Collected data
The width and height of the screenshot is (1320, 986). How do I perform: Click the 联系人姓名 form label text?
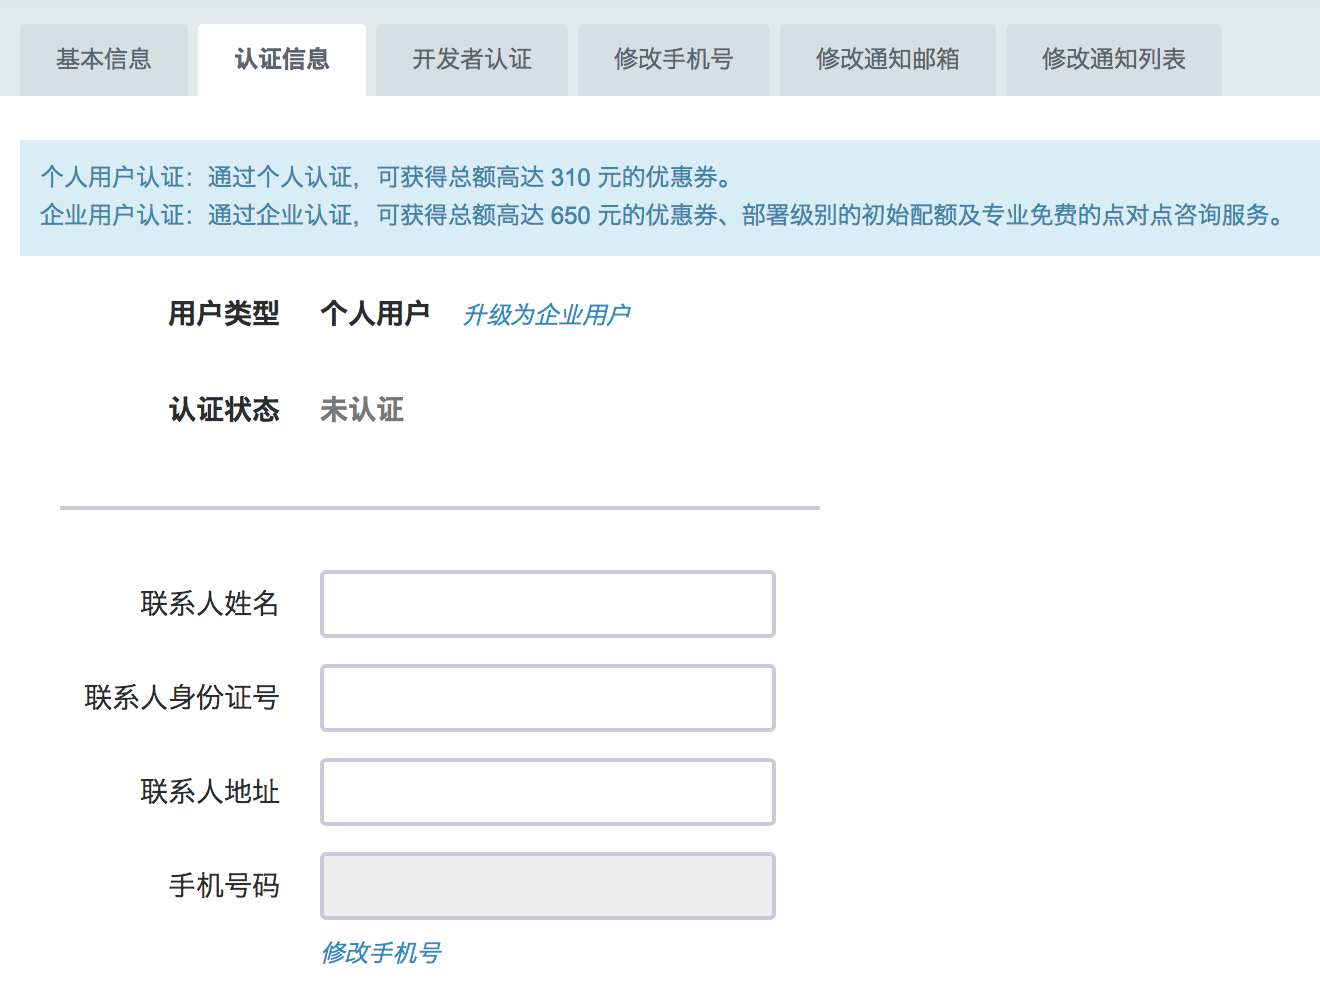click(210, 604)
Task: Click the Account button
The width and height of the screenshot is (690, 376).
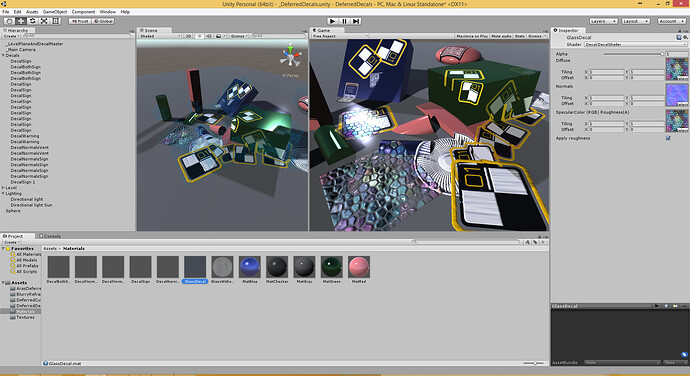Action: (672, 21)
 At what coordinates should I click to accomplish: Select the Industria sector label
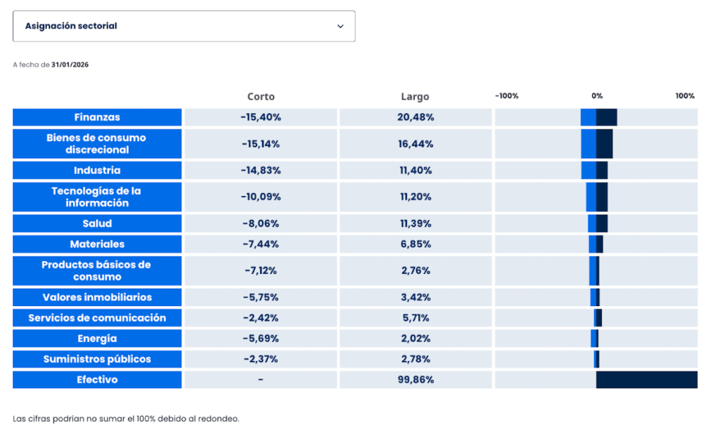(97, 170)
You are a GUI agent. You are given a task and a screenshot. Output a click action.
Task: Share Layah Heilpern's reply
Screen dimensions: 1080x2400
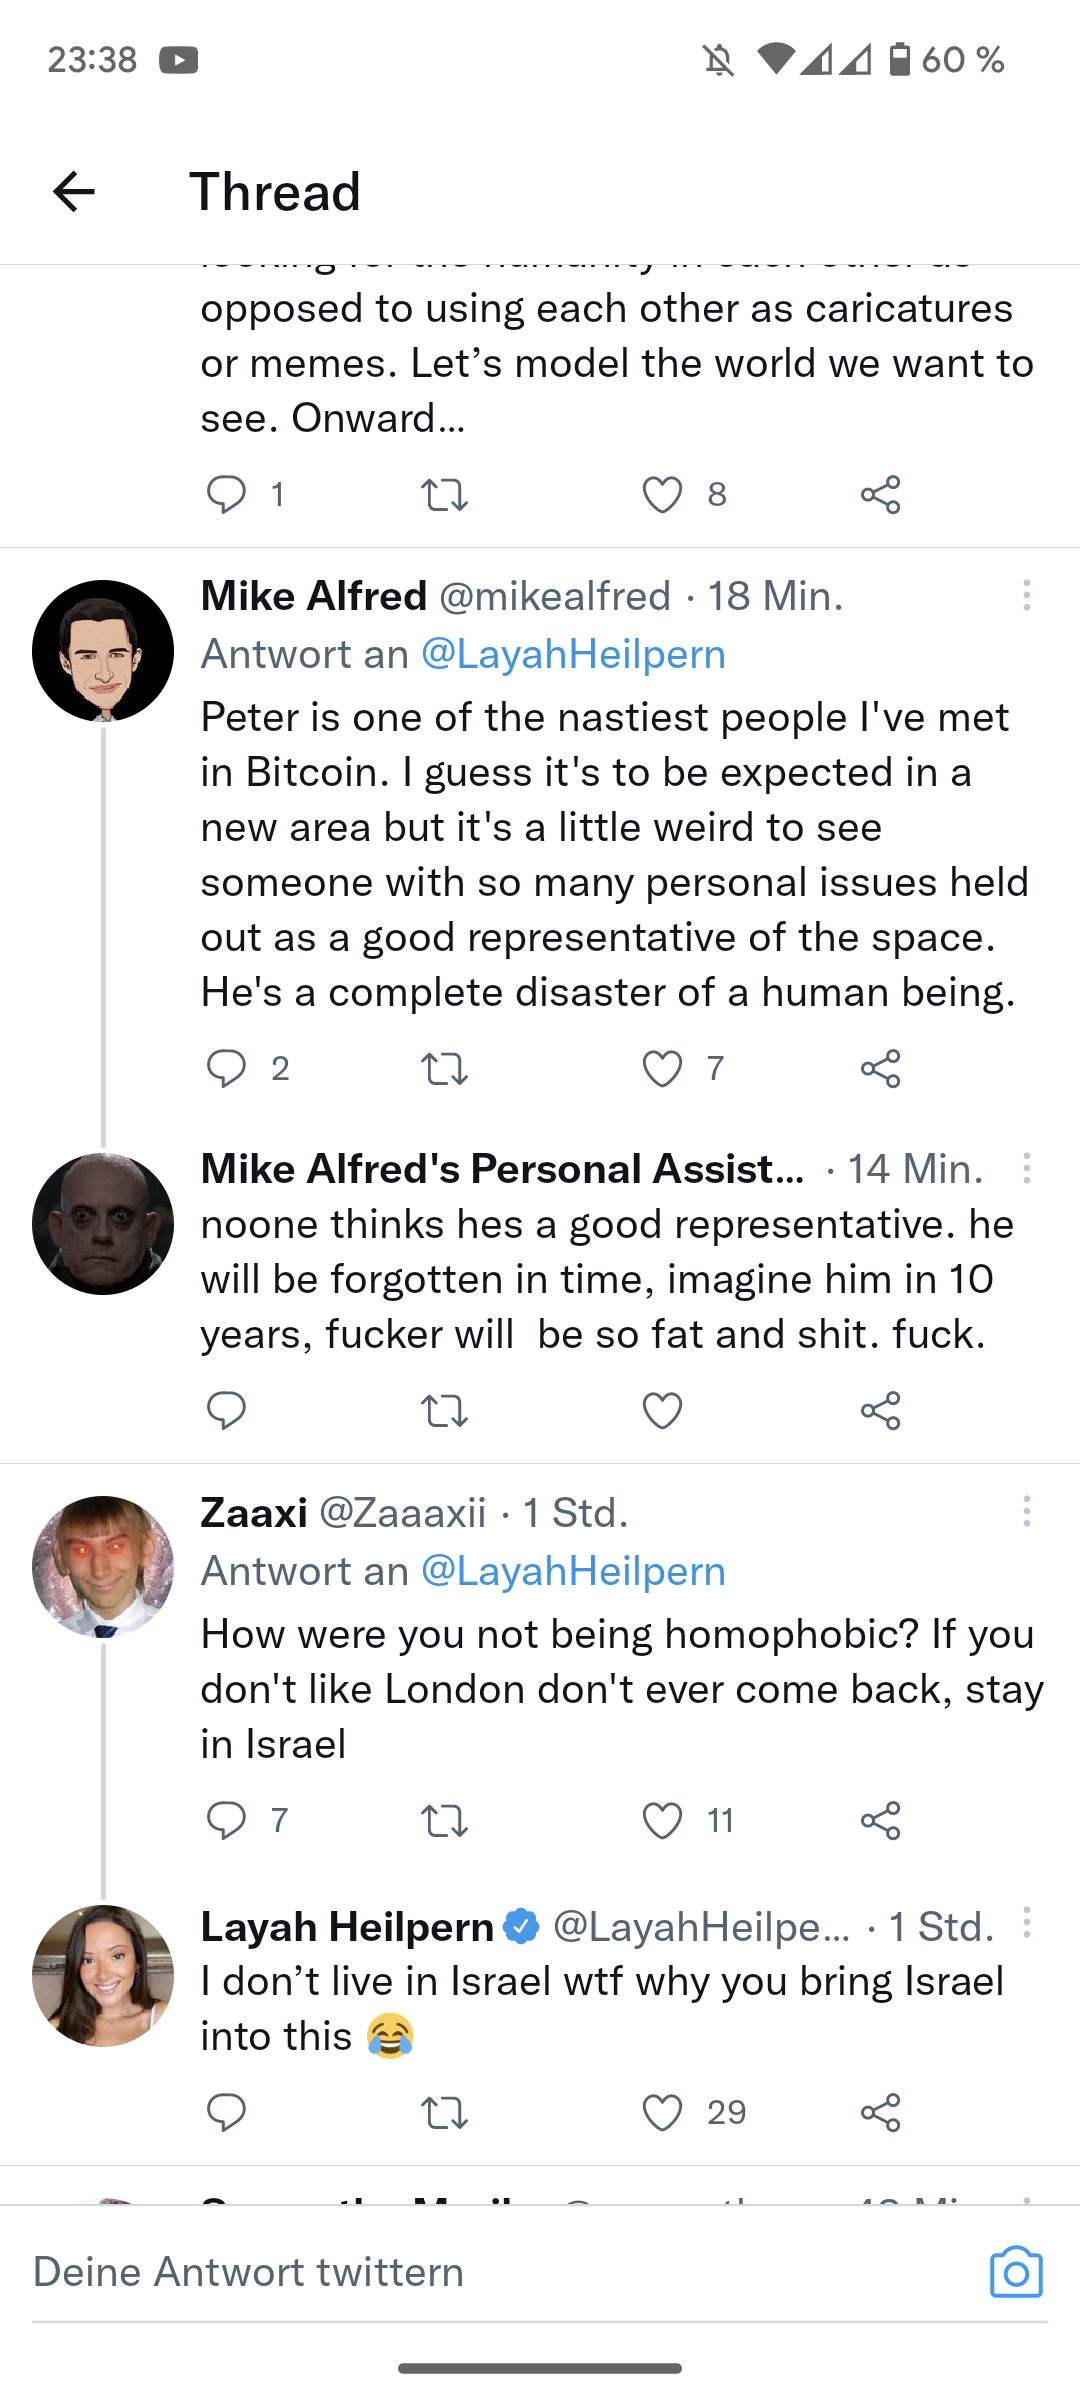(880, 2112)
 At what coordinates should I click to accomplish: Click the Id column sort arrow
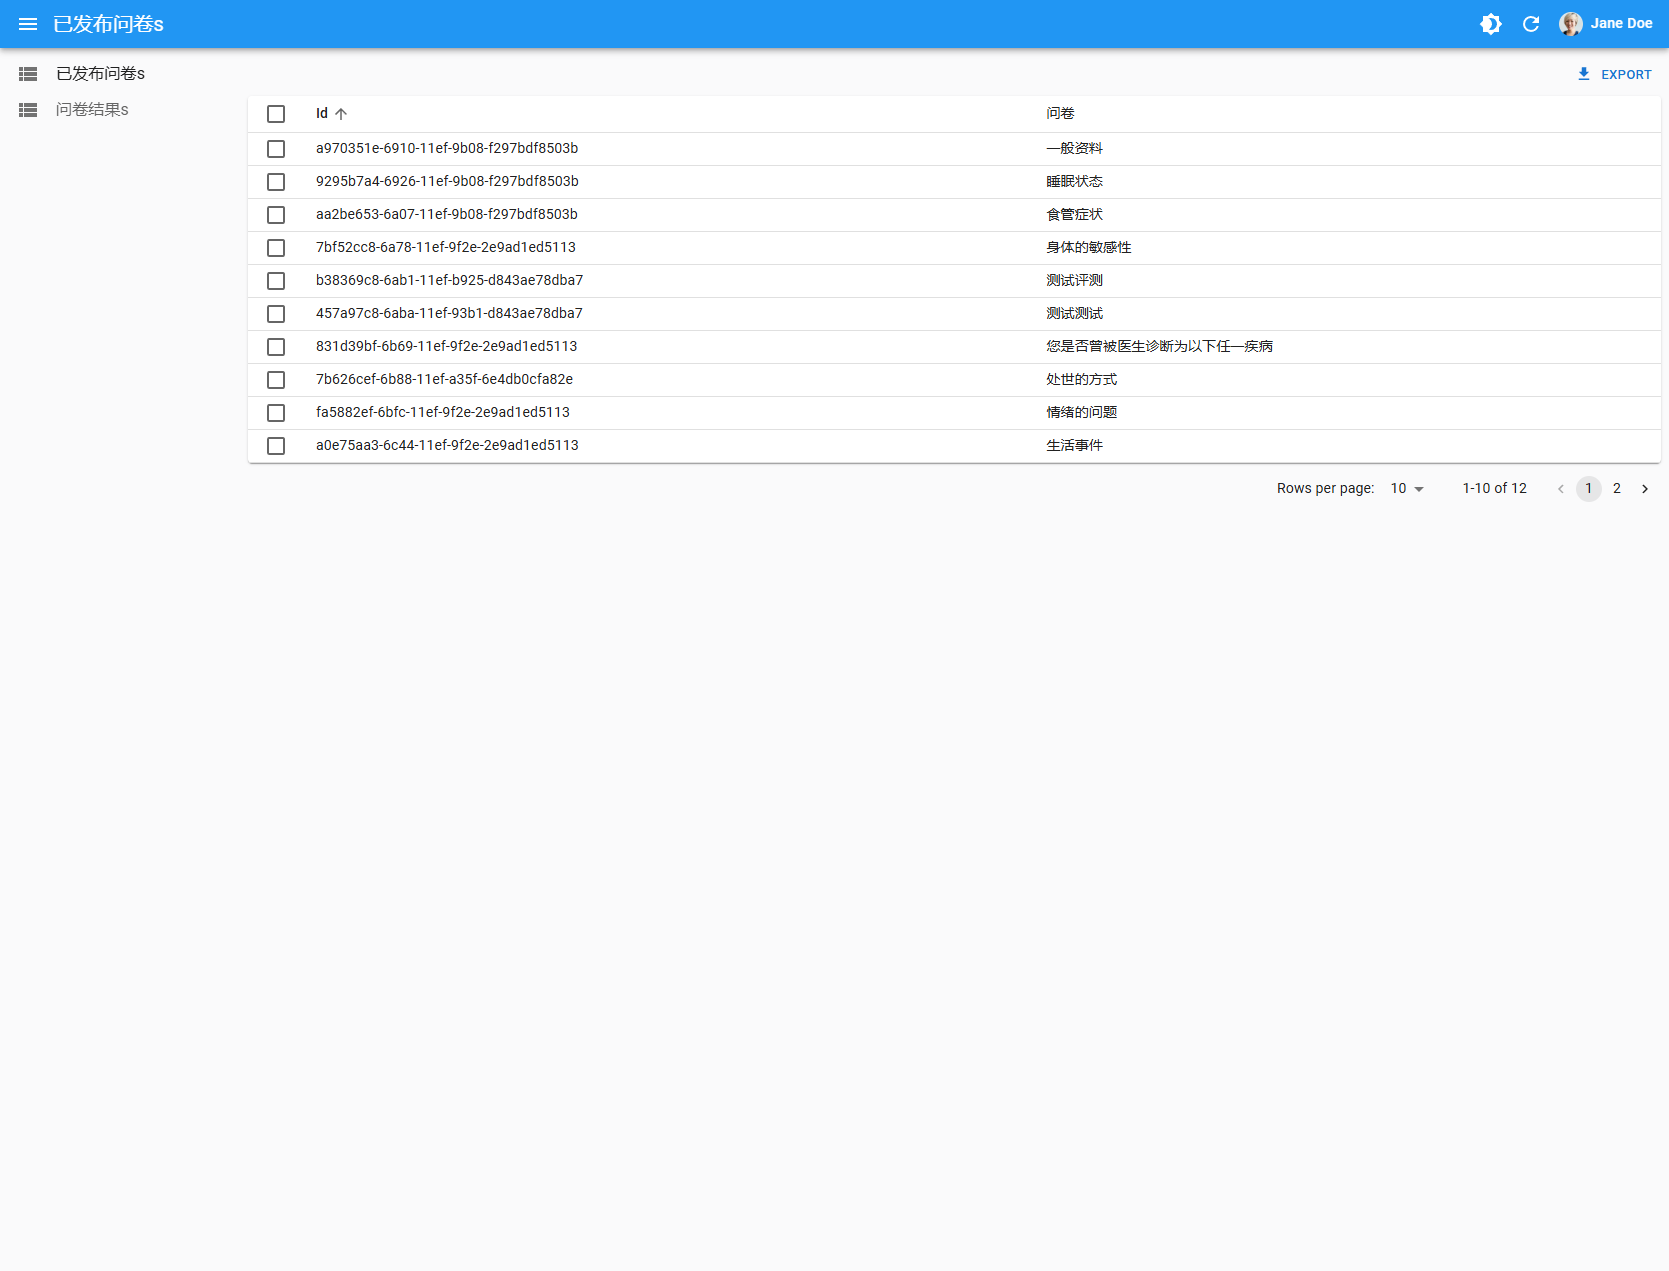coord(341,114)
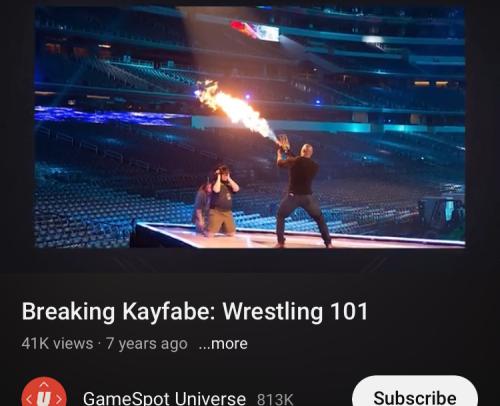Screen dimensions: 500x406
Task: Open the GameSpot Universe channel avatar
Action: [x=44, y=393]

* Problem to solve
Leaving every image behind, repeat the data in full and exactly.

* Output of the task
The width and height of the screenshot is (1320, 986). How do I perform: Click the 联系人姓名 form label text?
click(210, 604)
Task: Click the Account button
The width and height of the screenshot is (690, 376).
Action: (672, 21)
 At what coordinates should I click to accomplish: Select the Industria sector label
(97, 170)
You are a GUI agent. You are given a task and a screenshot. Output a click action.
Task: Share Layah Heilpern's reply
Screen dimensions: 1080x2400
(880, 2112)
 At what coordinates should I click to accomplish: Click the Id column sort arrow
coord(341,114)
Screen dimensions: 500x406
Task: Open the GameSpot Universe channel avatar
Action: [x=44, y=393]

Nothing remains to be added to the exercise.